Task prompt: Your reply should hold every entry below exactly as written and none of the pictures.

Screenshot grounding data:
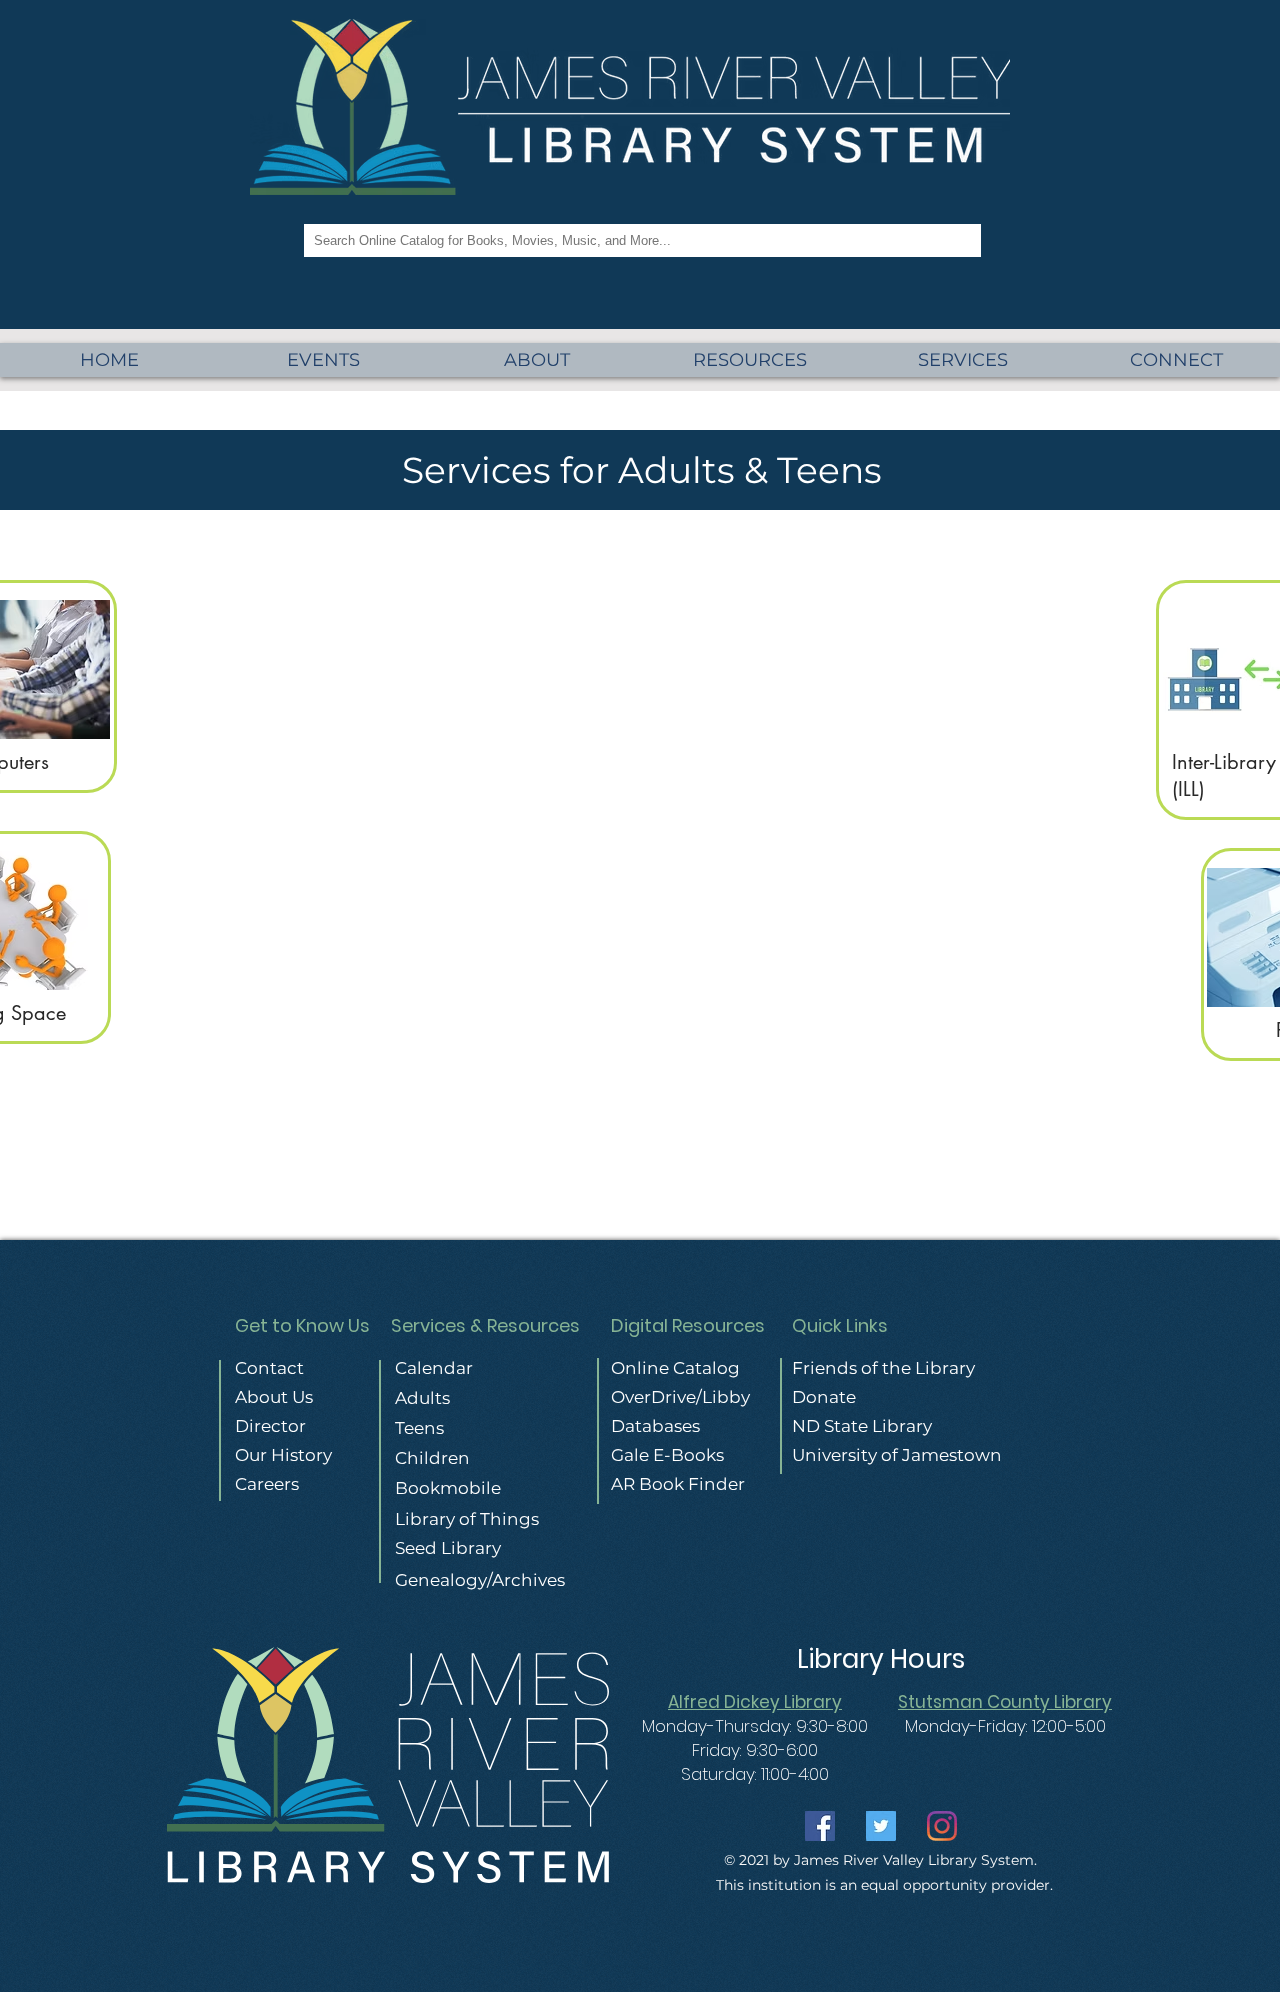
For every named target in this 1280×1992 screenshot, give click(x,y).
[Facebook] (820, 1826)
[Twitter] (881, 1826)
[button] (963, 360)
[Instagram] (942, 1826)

Reply:
For every named target in this 1280×1992 screenshot, give click(x,y).
[Facebook] (820, 1826)
[Twitter] (881, 1826)
[button] (963, 360)
[Instagram] (942, 1826)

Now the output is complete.